Cosa impedisce una svolta verso una maggiore funzionalità?
«La riluttanza a inquadrare il problema per quello che è: l’emergenza di un estremismo religioso che diventa criminale senza per questo perdere contatto con la base dei fedeli, anzi, che riesce ad agire in nome della religione musulmana. Prendiamo l’esempio della Germania, dove a poche ore dai recenti attentati si è subito corsi a definire gli episodi come la follia di un cane solitario. A chi serve questa fretta a inscatolare il problema in modo da minimizzarlo, o perlomeno a decretarlo fuori della portata della prevenzione? Guarda caso, poi si scopre che gli attentatori avevano delle affiliazioni all’estremismo musulmano e che una volontà più energica di identificarli avrebbe forse potuto evitare la strage. Ecco invece che i tedeschi come è già accaduto ai francesi e ai belgi, sono ora intenti a ripulire il sangue dei loro cittadini dalle strade».

Cosa c’è dietro questa riluttanza?
«La disonestà intellettuale dei governanti, non so come meglio definirla. E poi una storica divisione tra troppe linee di comando delle forze di controllo, che sono dominate dal sospetto reciproco e non riescono a comunicare tra loro in modo efficiente. Il dibattito pubblico è ampio e aperto, ma a livello di governo centrale in Germania c’è un diniego immotivato e colpevole della reale dimensione del problema, e una determinazione a non agire».

Come si comporta l’America al riguardo?
«Fino a qualche anno fa l’FBI aveva una certa libertà di manovra.

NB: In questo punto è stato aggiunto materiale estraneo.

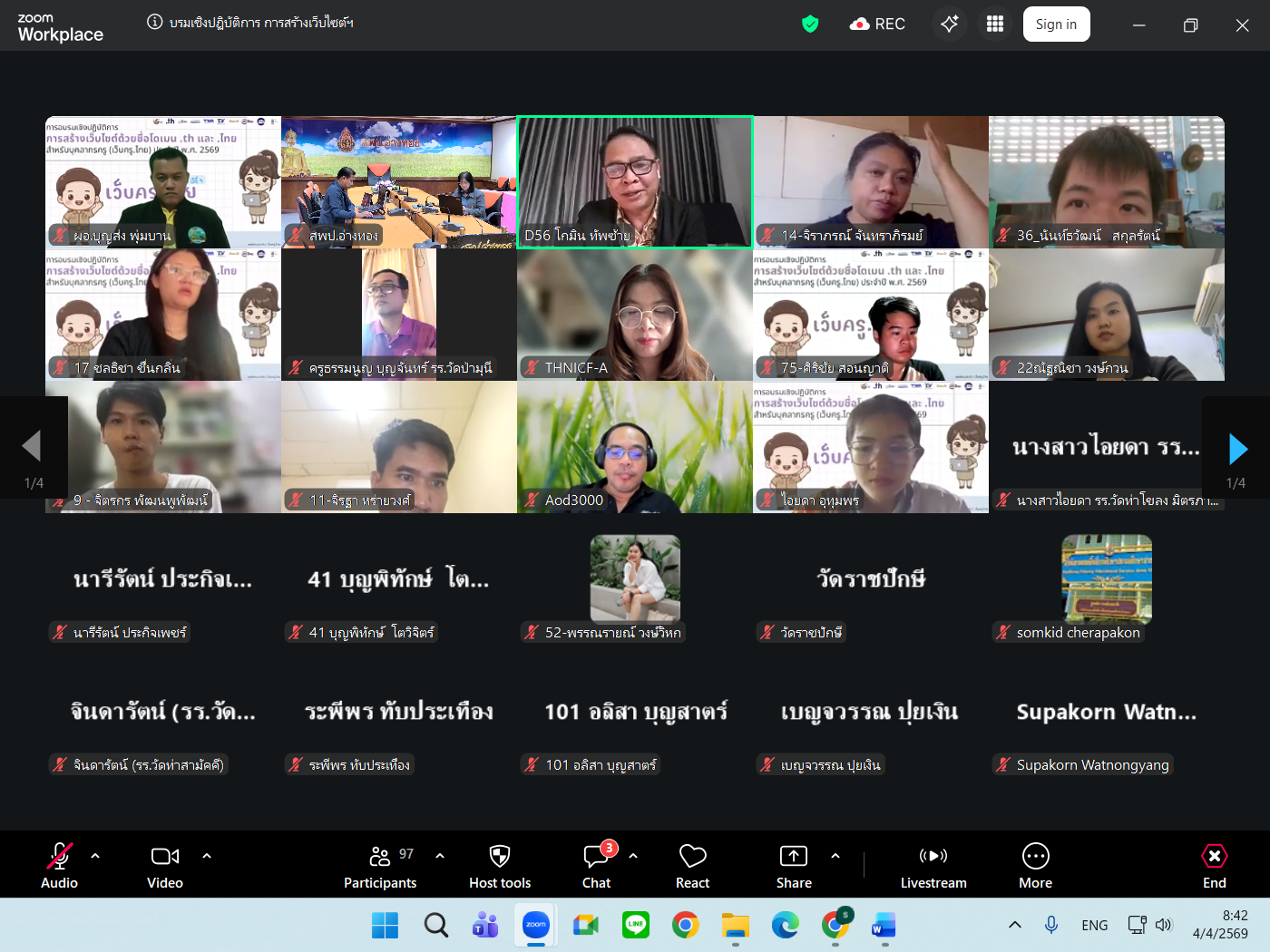The height and width of the screenshot is (952, 1270).
Task: Click the green encryption shield icon
Action: click(810, 24)
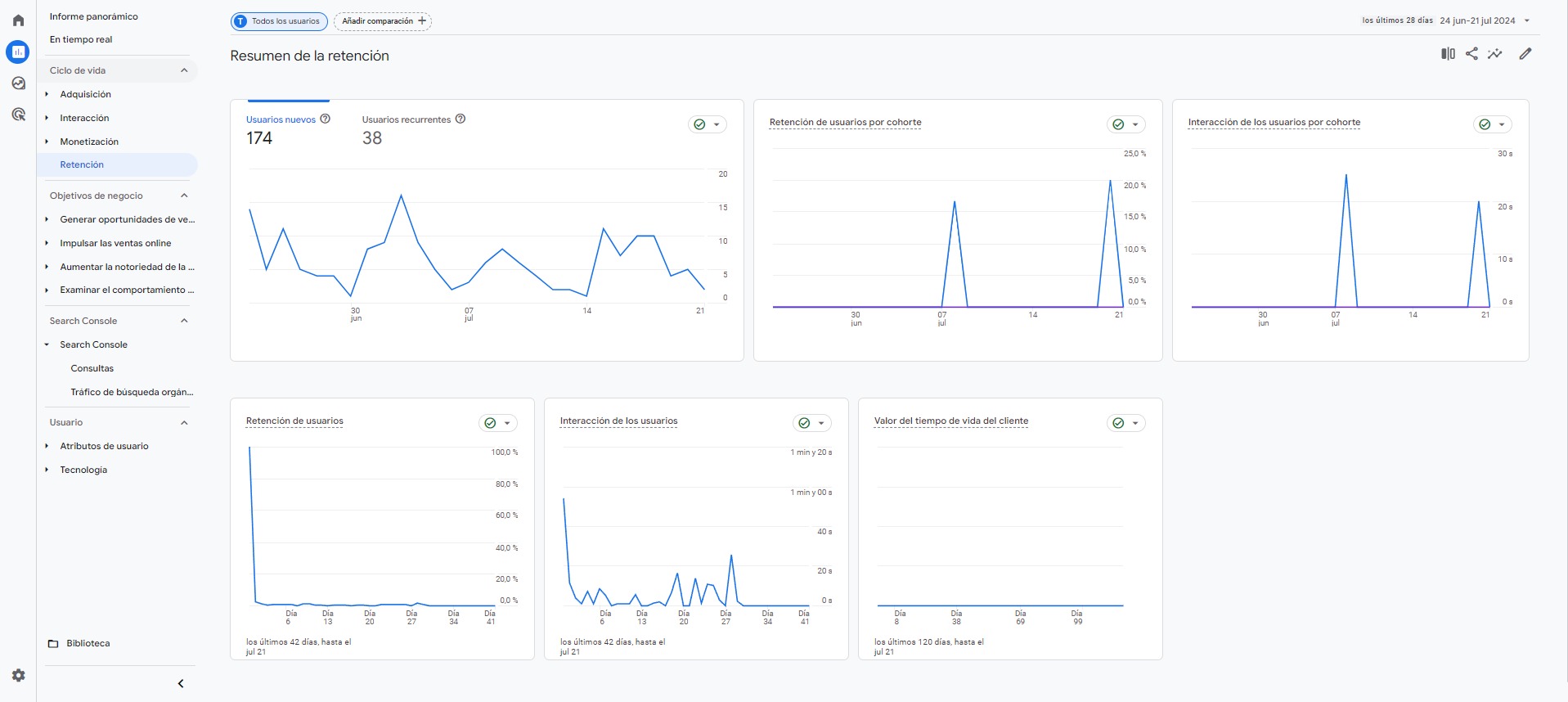Viewport: 1568px width, 702px height.
Task: Click the pencil icon to customize report
Action: click(1525, 54)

I sospetti venivano avvicinati da agenti in borghese che si proponevano come complici di un possibile atto terroristico, senza però mai istigare direttamente l’azione, e chi cadeva nella trappola e rivelava la sua identità veniva messo via per almeno trenta anni. Obama ha preteso maggiore correttezza e trasparenza dall’agenzia, ma la mia impressione è che comunque vadano le elezioni, il livello delle misure di sicurezza negli Usa è destinato di nuovo a salire».